雨音を聴きながら、オランジェリー美術館の「睡蓮」を思い出していた。展示されている8枚の絵の中には水面に雨が降り注ぎ、波紋が出来る様子が描かれているものがある。殆どの絵が池の側ではなく、アトリエの中で描かれたという事で、その波紋のある絵も光の差し方が曖昧で(雨だから当たり前なのだけど)、輪郭も色も境界線が和らかく、すべてのものが融けてしまいそうな雰囲気だった。
遠くから見たらそんな印象を受けるのに、近くに寄って見ると下地が筆で投げ付けられた様に塗られていて、筆のタッチも描き殴った様に激しかった。対象物を見ながら描かず、心象のイメージをそのまま写し描いたからなのだろう。
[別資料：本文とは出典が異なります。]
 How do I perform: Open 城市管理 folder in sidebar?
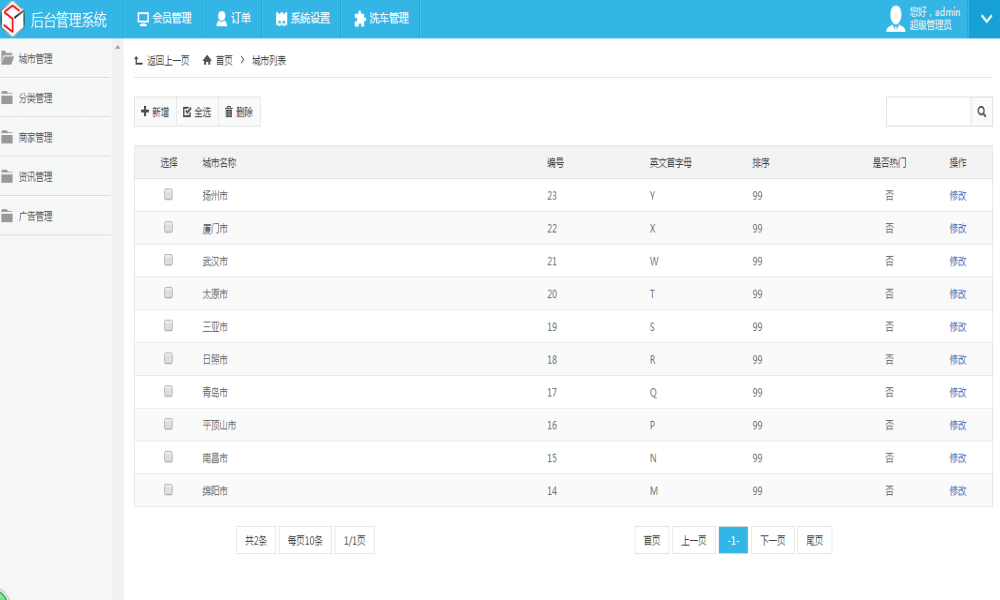pos(55,59)
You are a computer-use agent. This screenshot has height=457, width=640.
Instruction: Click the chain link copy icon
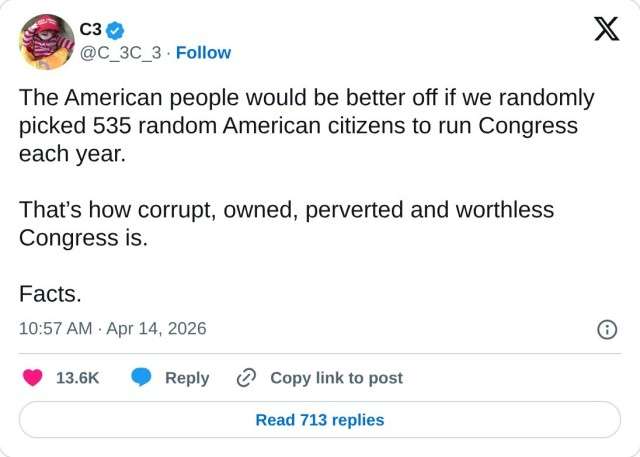pyautogui.click(x=246, y=378)
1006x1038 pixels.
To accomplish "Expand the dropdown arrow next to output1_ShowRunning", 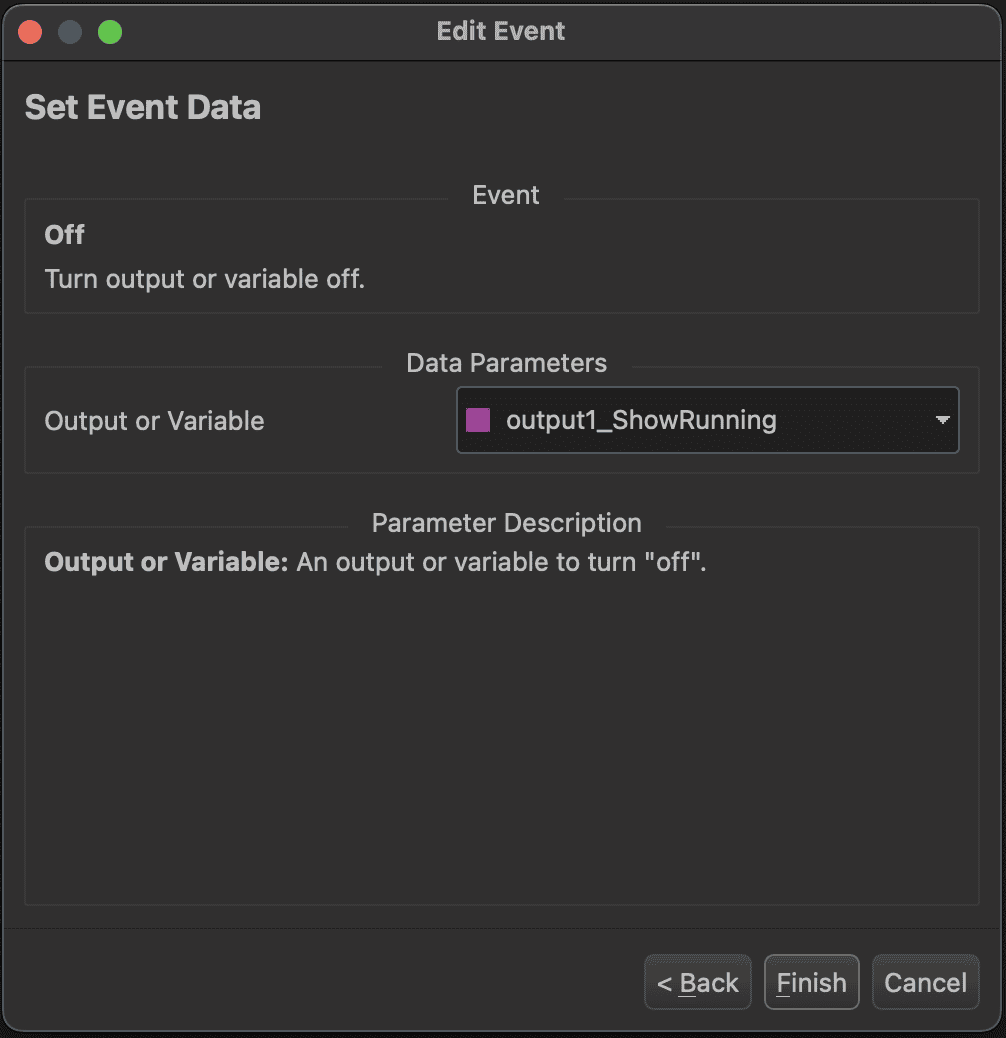I will tap(942, 421).
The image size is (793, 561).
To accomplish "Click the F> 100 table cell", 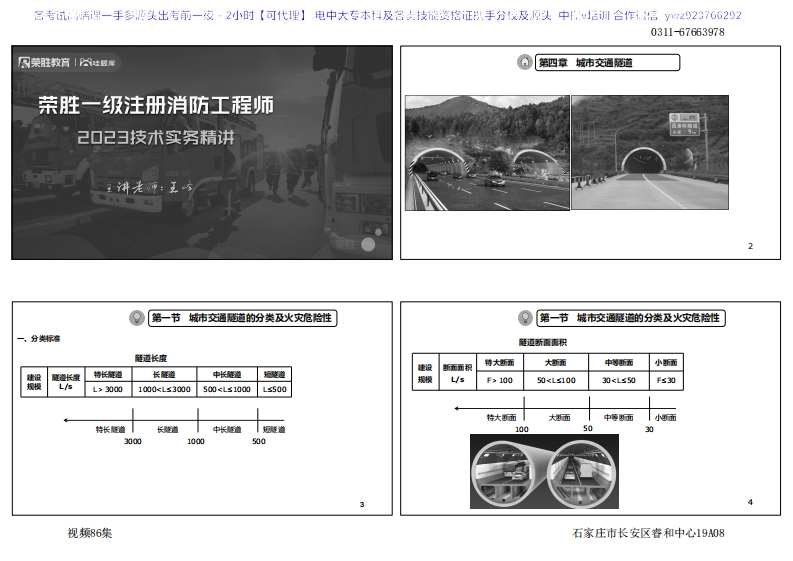I will click(499, 380).
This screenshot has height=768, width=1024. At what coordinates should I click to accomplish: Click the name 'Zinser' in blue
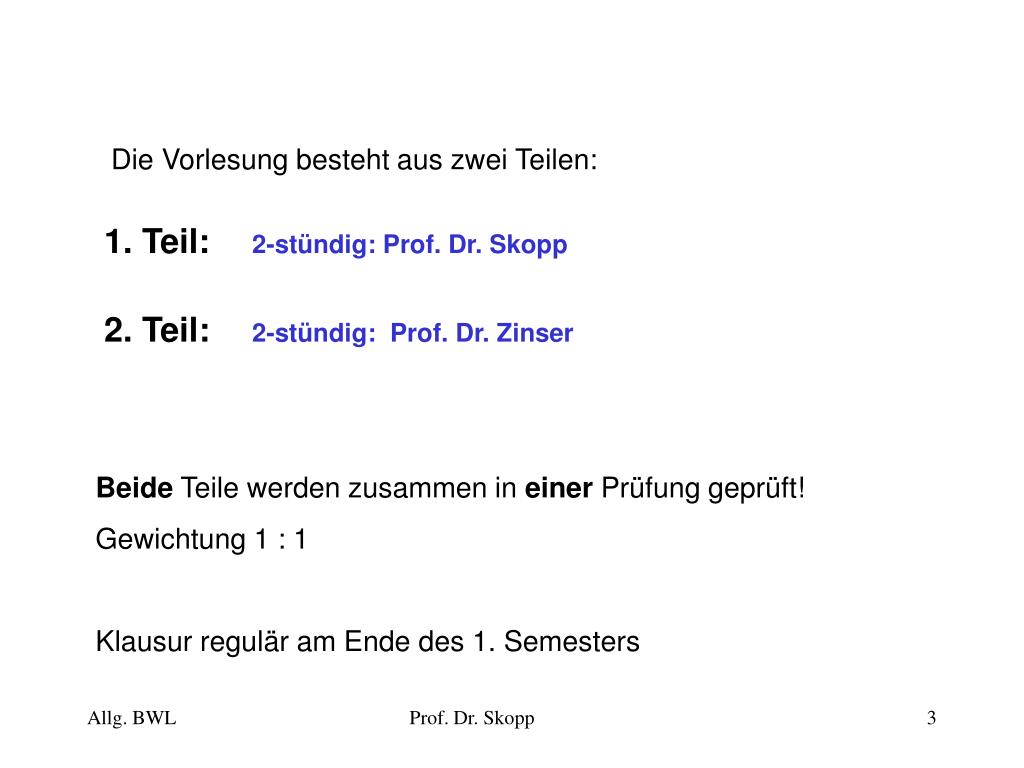pos(535,333)
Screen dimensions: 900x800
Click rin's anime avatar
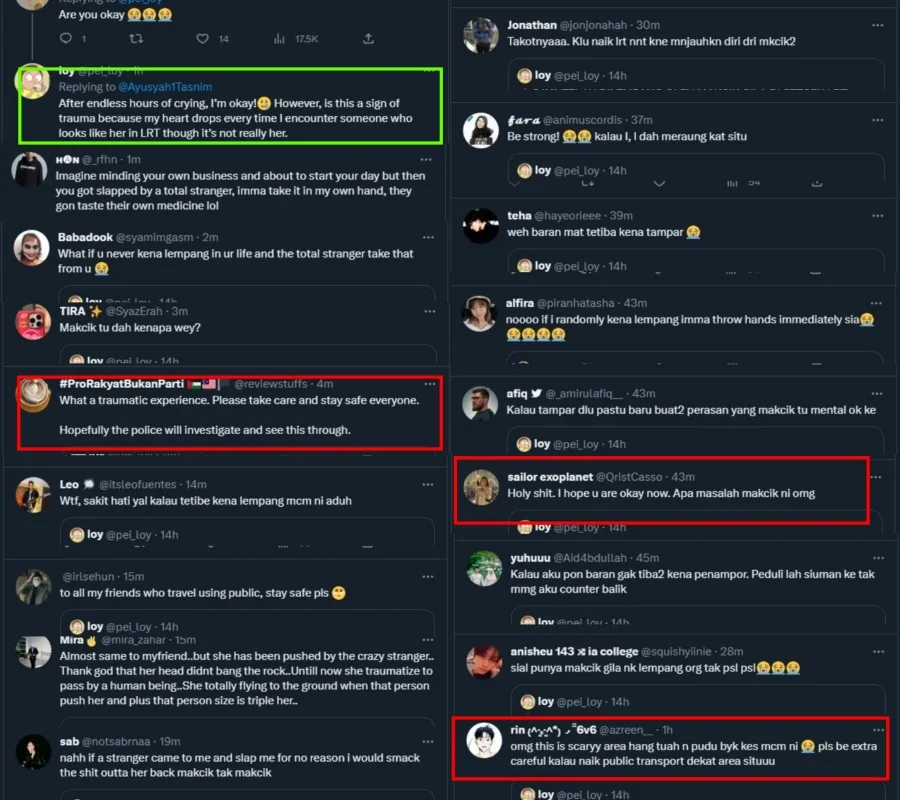pos(484,740)
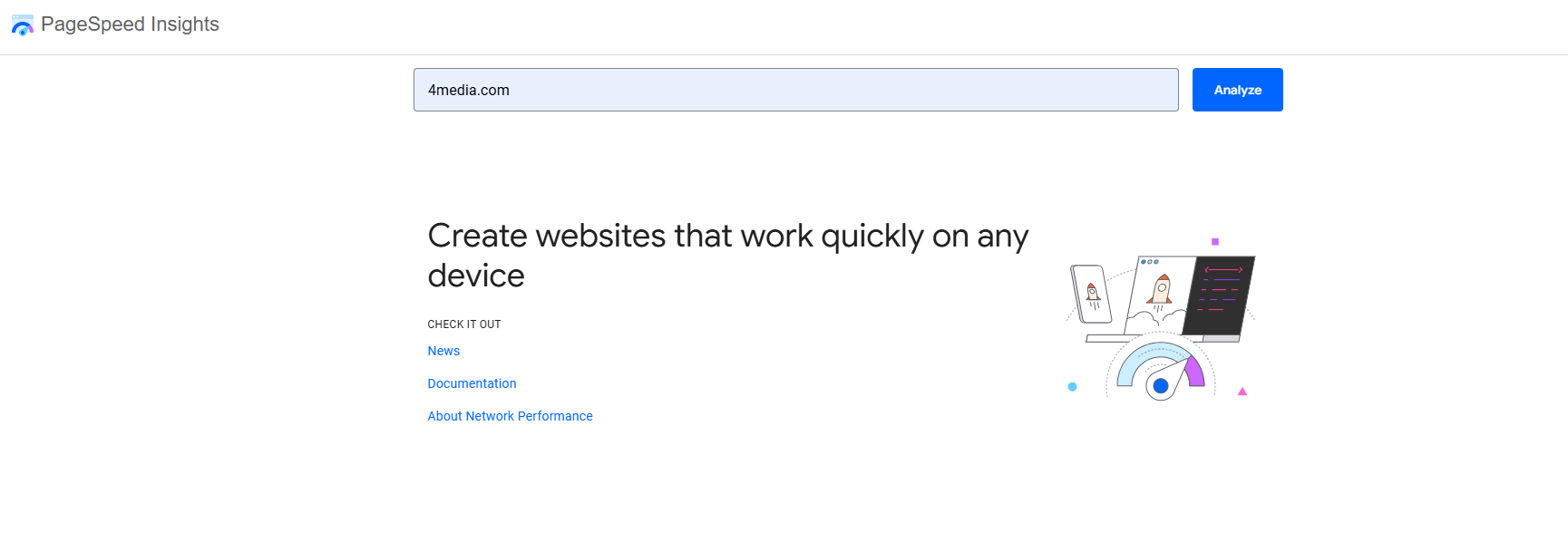Viewport: 1568px width, 542px height.
Task: Open the About Network Performance link
Action: [x=510, y=416]
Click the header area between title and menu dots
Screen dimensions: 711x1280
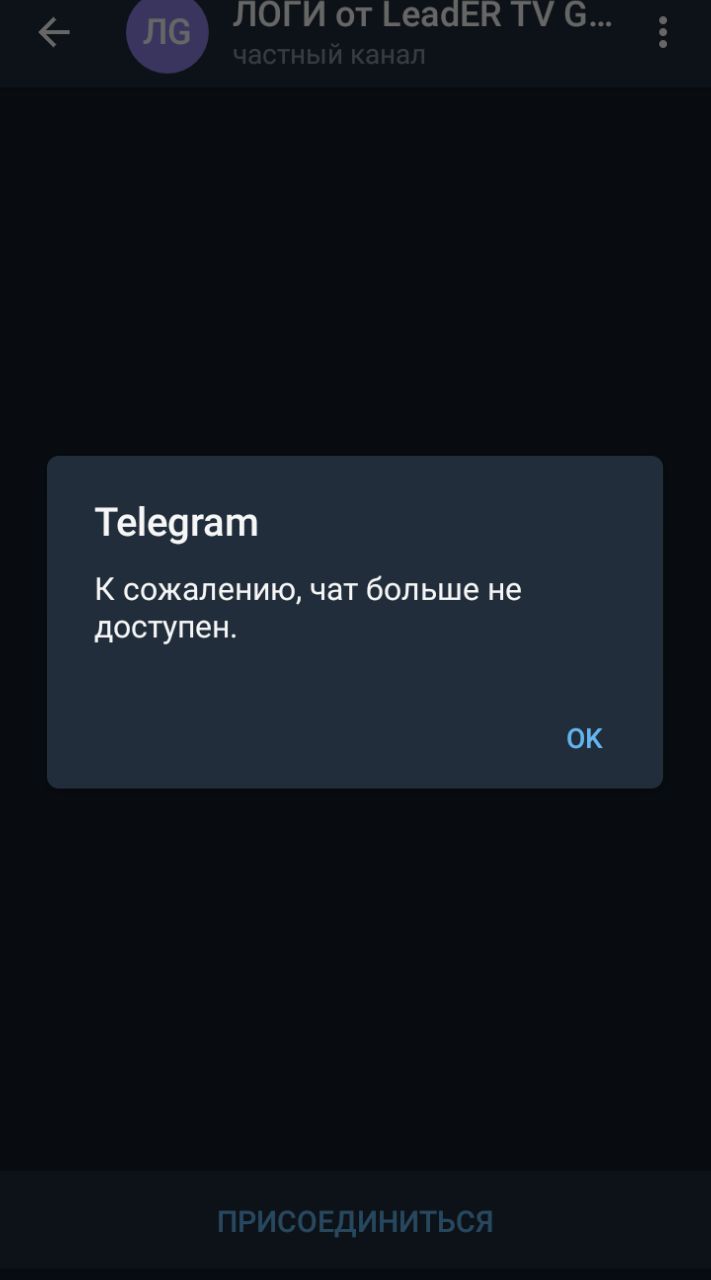[x=630, y=33]
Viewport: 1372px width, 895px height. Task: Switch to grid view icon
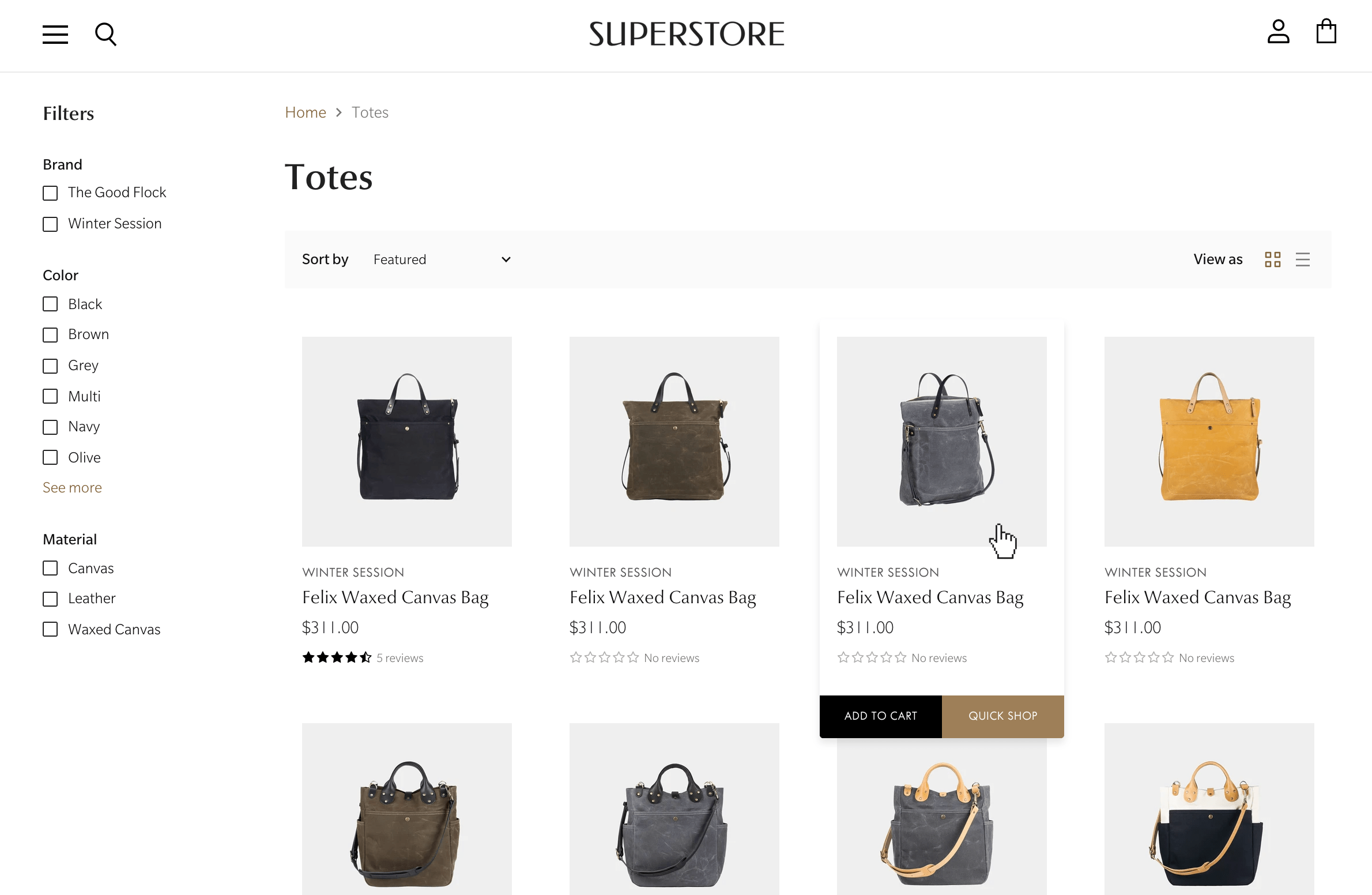(x=1273, y=260)
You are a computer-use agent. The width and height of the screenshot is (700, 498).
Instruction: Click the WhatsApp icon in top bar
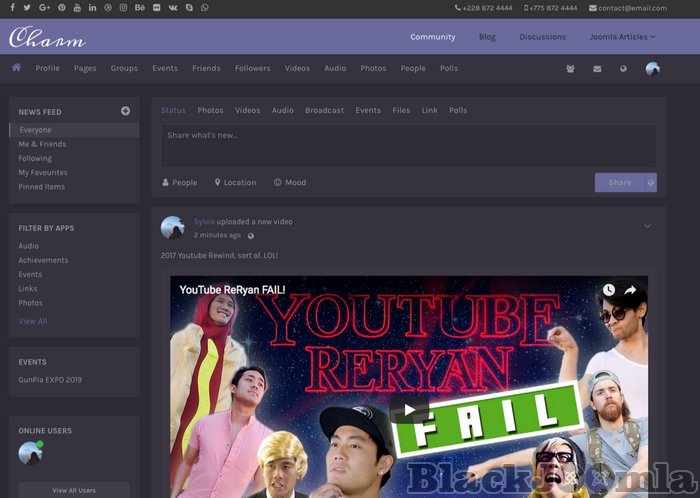[204, 8]

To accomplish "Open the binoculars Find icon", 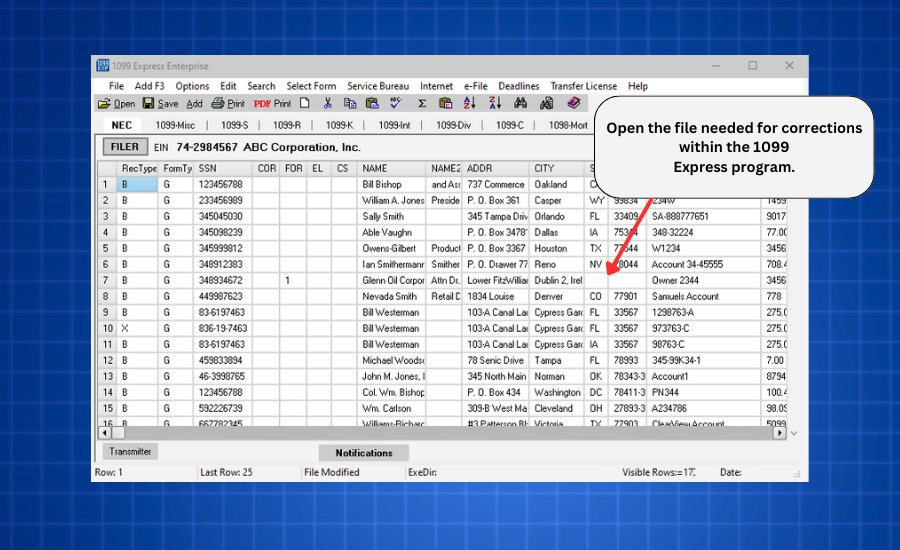I will (520, 103).
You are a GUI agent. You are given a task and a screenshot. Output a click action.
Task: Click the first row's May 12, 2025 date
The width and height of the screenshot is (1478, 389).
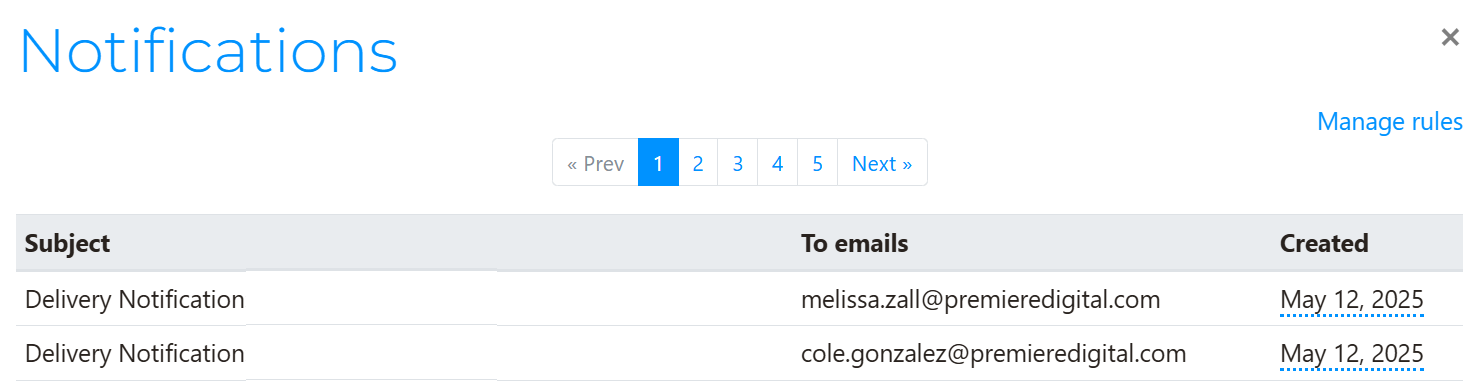point(1352,300)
睡蓮の部屋で暮らせるのなら、もう一生外に出なくてもいい、と思うくらい心酔していたので、私の睡蓮に対する印象はモネの絵そのものだった。
先日草津市にある水中公園の睡蓮を見た時、初めは美しく咲いている花と光を反射させている葉に見とれていたが、その内にそれらを支える茎の存在に気が付いた。花と葉、そしてその影という面にばかりに気を取られていたけれど、それらを結ぶ線の美しさがあるんだ、と発見してとても嬉しかった。
(下にプラスティックの鉢が写っているのが残念ですが)コンポジションが好きな写真である。
大鬼蓮はあったかなと思いながら、モネの絵に出て来そうな睡蓮の写真を載せてみた。
藤棚はないけれど、橋がエメラルドグリーンに塗装されていたら、かなり似てくる様な気がした。
余程の愛情が無ければあんな庭園を持ち、その絵を描き続ける事は出来ないだろう。私は植物に愛着を持てないし、とてもそんな事は出来そうにない。